A taxa de sucesso geralmente alta nos transplantes de córnea é atribuída a vários fatores, incluindo o fato de a córnea ser avascular e a câmara anterior possuir drenagem venosa, mas não drenagem linfática. Essas condições promovem uma zona de baixa tolerância (uma tolerância imunológica resultante da constante exposição a baixas doses de antígenos) e um processo ativo, denominado desvio imunitário associado à câmara anterior, no qual há supressão dos linfócitos intraoculares e hipersensibilidade tardia aos antígenos intraoculares transplantados. Outro fator importante é a eficiência dos corticoides (tópicos, locais e sistêmicos) utilizados no tratamento da rejeição ao transplante.
Referências sobre prognóstico
1. Barraquer RI, Pareja-Aricò L, Gómez-Benlloch A, Michael R. Risk factors for graft failure after penetrating keratoplasty. Medicine (Baltimore) 98(17):e15274, 2019. doi: 10.1097/MD.0000000000015274
2. Thompson RW Jr, Price MO, Bowers PJ, Price FW Jr. Long-term graft survival after penetrating keratoplasty. Ophthalmology 110(7):1396-402, 2003. doi: 10.1016/S0161-6420(03)00463-9
3. Deng SX, Lee WB, Hammersmith KM, et al: Descemet membrane endothelial keratoplasty: Safety and outcomes: A report by the American Academy of Ophthalmology. Ophthalmology 125(2):295-310, 2018. doi: 10.1016/j.ophtha.2017.08.015
Transplante de células-tronco límbicas corneanas
O transplante de células-tronco límbicas substitui cirurgicamente células-tronco na periferia da córnea (na área em que a conjuntiva encontra a córnea). As células-tronco hospedeiras normalmente residem nessa área. O transplante é feito quando as células-tronco são seriamente afetadas para se recuperar da lesão ou doença.
Condições como graves queimaduras causadas por produto químico, síndrome de Steven-Johnson e danos sérios provocados pelo uso prolongado de lentes de contato podem causar feridas epiteliais persistentes e incuráveis na córnea. Esses defeitos são decorrentes da falência das células-tronco epiteliais corneanas em produzir células epiteliais suficientes para repovoar a córnea. Defeitos epiteliais corneanos persistentes e não tratados são vulneráveis à infecção, podendo resultar em cicatrizes e/ou perfuração. Nessas circunstâncias, um transplante de córnea, que substitui apenas a parte central e não o limbo, não é suficiente. Células-tronco são necessárias para produzir novas células epiteliais de superfície que irão repovoar a córnea, restaurando a capacidade regenerativa da superfície ocular.

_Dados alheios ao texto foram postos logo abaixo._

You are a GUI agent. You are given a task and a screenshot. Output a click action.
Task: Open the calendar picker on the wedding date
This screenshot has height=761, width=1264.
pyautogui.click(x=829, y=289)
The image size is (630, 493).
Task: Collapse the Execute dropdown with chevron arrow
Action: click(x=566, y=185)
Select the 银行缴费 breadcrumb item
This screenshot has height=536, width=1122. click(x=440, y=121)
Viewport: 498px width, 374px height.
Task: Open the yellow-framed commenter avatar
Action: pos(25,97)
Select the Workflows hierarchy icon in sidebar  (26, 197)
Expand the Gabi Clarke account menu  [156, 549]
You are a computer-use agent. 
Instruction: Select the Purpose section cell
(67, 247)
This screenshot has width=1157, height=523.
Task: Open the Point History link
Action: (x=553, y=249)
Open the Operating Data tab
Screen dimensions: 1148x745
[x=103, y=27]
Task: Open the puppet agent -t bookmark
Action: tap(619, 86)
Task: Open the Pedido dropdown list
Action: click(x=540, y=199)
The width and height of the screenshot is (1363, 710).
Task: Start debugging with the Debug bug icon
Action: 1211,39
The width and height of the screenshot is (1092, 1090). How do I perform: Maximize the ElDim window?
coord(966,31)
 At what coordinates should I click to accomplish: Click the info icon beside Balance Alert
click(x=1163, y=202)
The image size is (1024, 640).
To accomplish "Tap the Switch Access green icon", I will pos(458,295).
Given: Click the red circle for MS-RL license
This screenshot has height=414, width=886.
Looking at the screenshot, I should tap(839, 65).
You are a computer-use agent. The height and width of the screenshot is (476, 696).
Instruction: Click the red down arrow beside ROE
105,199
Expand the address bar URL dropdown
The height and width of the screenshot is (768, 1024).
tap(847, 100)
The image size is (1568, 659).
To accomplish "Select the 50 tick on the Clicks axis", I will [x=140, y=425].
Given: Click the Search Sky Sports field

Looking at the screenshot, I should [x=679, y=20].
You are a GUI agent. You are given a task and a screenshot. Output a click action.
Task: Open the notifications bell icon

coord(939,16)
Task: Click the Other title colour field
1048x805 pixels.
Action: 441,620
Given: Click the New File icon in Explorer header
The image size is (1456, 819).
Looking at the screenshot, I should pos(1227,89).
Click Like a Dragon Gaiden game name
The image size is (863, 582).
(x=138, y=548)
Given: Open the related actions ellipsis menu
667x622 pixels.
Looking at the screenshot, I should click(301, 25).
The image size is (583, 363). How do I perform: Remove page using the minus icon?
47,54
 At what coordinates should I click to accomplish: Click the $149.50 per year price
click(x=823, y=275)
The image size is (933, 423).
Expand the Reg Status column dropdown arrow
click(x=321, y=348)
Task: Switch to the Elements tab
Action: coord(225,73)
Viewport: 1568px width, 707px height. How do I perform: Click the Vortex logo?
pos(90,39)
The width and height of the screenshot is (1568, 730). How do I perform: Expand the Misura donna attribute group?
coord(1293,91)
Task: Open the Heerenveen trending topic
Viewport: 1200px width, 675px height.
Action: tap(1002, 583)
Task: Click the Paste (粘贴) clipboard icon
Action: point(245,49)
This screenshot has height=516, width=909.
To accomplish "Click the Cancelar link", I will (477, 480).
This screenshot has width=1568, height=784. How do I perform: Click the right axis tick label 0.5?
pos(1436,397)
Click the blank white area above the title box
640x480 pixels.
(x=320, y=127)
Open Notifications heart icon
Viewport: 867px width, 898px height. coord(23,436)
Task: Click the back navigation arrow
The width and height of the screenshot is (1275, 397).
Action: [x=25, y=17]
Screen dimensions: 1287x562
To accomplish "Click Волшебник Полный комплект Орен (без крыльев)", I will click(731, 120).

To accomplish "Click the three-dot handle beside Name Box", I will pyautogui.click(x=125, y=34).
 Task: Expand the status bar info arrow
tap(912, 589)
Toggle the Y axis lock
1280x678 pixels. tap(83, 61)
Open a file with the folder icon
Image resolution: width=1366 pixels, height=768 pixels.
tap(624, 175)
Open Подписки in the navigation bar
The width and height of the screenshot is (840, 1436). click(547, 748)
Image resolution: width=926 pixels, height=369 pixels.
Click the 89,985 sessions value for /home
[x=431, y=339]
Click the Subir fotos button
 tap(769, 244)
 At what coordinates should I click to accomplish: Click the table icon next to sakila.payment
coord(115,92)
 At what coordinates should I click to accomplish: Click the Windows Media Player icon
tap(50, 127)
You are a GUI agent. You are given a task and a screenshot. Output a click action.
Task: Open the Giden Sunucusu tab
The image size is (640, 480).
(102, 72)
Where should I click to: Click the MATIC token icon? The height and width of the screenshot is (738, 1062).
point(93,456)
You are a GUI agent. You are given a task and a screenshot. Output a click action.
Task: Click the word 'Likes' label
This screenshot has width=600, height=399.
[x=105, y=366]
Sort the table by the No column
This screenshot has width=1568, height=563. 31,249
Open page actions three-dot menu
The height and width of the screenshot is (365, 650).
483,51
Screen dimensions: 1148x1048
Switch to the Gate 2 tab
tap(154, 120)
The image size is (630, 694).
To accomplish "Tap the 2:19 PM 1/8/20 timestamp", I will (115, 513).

Células-tronco límbicas corneanas podem ser transplantadas a partir do olho sadio do próprio paciente ou de um doador morto. O epitélio corneano danificado é parcialmente removido por meio de uma dissecação límbica (isto é, todo o epitélio e a superfície do estroma). O tecido límbico do doador é preparado e suturado no leito do receptor. Imunossupressão sistêmica é necessária após enxertos límbicos de cadáveres.
Pontos-chave
As indicações para o transplante de córnea são múltiplas como o tratamento de ceratopatia bolhosa, ceratocone, ceratite, queimaduras químicas da córnea e distrofias do estroma da córnea.
Dependendo da indicação, toda a espessura da córnea, estroma corneano, apenas o endotélio da córnea ou células-tronco da córnea são transplantados.
A compatibilidade tecidual geralmente não é feita; os tratamento pós-transplante é feito com antibióticos e corticoides tópicos e proteção ocular (p. ex., tapa-olho).
A queratoplastia endotelial com lâmina limitante posterior (DMEK) tem as menores taxas de rejeição e as maiores taxas de obtenção de visão 20/20 e pode levar apenas 2 meses até a melhora máxima da visão.